Task objective:
Reproduce the following lines without any changes, covering the full material from start to finish.

··· Dataset rows ···

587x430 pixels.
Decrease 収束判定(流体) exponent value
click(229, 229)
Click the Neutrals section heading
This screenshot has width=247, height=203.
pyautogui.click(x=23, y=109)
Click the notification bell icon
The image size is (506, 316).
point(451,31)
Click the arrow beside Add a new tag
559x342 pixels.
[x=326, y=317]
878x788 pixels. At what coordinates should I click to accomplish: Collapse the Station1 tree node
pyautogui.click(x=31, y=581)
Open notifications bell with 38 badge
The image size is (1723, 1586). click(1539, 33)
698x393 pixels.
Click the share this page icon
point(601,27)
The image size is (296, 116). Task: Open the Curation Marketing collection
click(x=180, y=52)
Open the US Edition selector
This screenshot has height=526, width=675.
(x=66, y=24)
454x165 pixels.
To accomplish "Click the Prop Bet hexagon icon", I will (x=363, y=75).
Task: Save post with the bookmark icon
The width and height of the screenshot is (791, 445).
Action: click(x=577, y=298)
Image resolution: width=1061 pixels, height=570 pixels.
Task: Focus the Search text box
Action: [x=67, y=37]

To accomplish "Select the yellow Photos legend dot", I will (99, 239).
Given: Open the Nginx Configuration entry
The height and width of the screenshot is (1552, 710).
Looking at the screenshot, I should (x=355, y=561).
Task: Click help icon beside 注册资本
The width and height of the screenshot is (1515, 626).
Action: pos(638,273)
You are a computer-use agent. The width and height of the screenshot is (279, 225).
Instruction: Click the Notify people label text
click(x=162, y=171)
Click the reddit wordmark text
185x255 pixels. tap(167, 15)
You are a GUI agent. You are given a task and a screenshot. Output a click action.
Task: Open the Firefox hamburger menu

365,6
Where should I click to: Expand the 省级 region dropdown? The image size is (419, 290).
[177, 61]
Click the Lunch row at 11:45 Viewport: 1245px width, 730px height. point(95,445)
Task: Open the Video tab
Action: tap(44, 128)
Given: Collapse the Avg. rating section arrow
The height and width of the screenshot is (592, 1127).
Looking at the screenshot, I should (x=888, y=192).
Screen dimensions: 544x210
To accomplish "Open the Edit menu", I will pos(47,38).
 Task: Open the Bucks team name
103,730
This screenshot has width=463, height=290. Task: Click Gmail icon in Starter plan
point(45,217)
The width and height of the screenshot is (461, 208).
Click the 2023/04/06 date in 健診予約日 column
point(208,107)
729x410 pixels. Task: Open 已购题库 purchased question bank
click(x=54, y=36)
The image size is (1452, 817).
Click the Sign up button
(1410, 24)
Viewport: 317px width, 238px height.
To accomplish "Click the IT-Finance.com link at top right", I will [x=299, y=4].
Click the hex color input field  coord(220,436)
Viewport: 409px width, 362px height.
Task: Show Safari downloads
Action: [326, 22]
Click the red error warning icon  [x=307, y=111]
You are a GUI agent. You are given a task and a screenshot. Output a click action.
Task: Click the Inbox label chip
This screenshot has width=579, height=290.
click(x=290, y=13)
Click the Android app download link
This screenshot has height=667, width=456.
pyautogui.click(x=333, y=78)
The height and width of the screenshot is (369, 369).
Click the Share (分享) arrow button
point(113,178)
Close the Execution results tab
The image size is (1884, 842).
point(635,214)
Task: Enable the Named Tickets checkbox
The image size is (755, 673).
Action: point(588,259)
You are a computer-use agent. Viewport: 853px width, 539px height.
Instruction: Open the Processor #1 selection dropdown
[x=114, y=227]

···

Worked answer:
587x430 pixels.
Decrease 収束判定(流体) exponent value
click(229, 229)
Click the Neutrals section heading
This screenshot has width=247, height=203.
pyautogui.click(x=23, y=109)
Click the notification bell icon
The image size is (506, 316).
point(451,31)
Click the arrow beside Add a new tag
559x342 pixels.
[x=326, y=317]
878x788 pixels. At what coordinates should I click to accomplish: Collapse the Station1 tree node
pyautogui.click(x=31, y=581)
Open notifications bell with 38 badge
The image size is (1723, 1586). click(1539, 33)
698x393 pixels.
Click the share this page icon
point(601,27)
The image size is (296, 116). Task: Open the Curation Marketing collection
click(x=180, y=52)
Open the US Edition selector
This screenshot has height=526, width=675.
(x=66, y=24)
454x165 pixels.
To accomplish "Click the Prop Bet hexagon icon", I will (x=363, y=75).
Task: Save post with the bookmark icon
The width and height of the screenshot is (791, 445).
Action: click(x=577, y=298)
Image resolution: width=1061 pixels, height=570 pixels.
Task: Focus the Search text box
Action: [x=67, y=37]

To accomplish "Select the yellow Photos legend dot", I will (99, 239).
Given: Open the Nginx Configuration entry
The height and width of the screenshot is (1552, 710).
Looking at the screenshot, I should (x=355, y=561).
Task: Click help icon beside 注册资本
The width and height of the screenshot is (1515, 626).
Action: pos(638,273)
You are a computer-use agent. The width and height of the screenshot is (279, 225).
Instruction: Click the Notify people label text
click(x=162, y=171)
Click the reddit wordmark text
185x255 pixels. tap(167, 15)
You are a GUI agent. You are given a task and a screenshot. Output a click action.
Task: Open the Firefox hamburger menu

365,6
Where should I click to: Expand the 省级 region dropdown? The image size is (419, 290).
[177, 61]
Click the Lunch row at 11:45 Viewport: 1245px width, 730px height. point(95,445)
Task: Open the Video tab
Action: tap(44, 128)
Given: Collapse the Avg. rating section arrow
The height and width of the screenshot is (592, 1127).
Looking at the screenshot, I should (x=888, y=192).
Screen dimensions: 544x210
To accomplish "Open the Edit menu", I will pos(47,38).
 Task: Open the Bucks team name
103,730
This screenshot has width=463, height=290. Task: Click Gmail icon in Starter plan
point(45,217)
The width and height of the screenshot is (461, 208).
Click the 2023/04/06 date in 健診予約日 column
point(208,107)
729x410 pixels. Task: Open 已购题库 purchased question bank
click(x=54, y=36)
The image size is (1452, 817).
Click the Sign up button
(1410, 24)
Viewport: 317px width, 238px height.
To accomplish "Click the IT-Finance.com link at top right", I will [x=299, y=4].
Click the hex color input field  coord(220,436)
Viewport: 409px width, 362px height.
Task: Show Safari downloads
Action: [326, 22]
Click the red error warning icon  [x=307, y=111]
You are a GUI agent. You are given a task and a screenshot. Output a click action.
Task: Click the Inbox label chip
This screenshot has width=579, height=290.
click(x=290, y=13)
Click the Android app download link
This screenshot has height=667, width=456.
pyautogui.click(x=333, y=78)
The height and width of the screenshot is (369, 369).
Click the Share (分享) arrow button
point(113,178)
Close the Execution results tab
The image size is (1884, 842).
point(635,214)
Task: Enable the Named Tickets checkbox
The image size is (755, 673).
Action: point(588,259)
You are a computer-use agent. Viewport: 853px width, 539px height.
Instruction: Open the Processor #1 selection dropdown
[x=114, y=227]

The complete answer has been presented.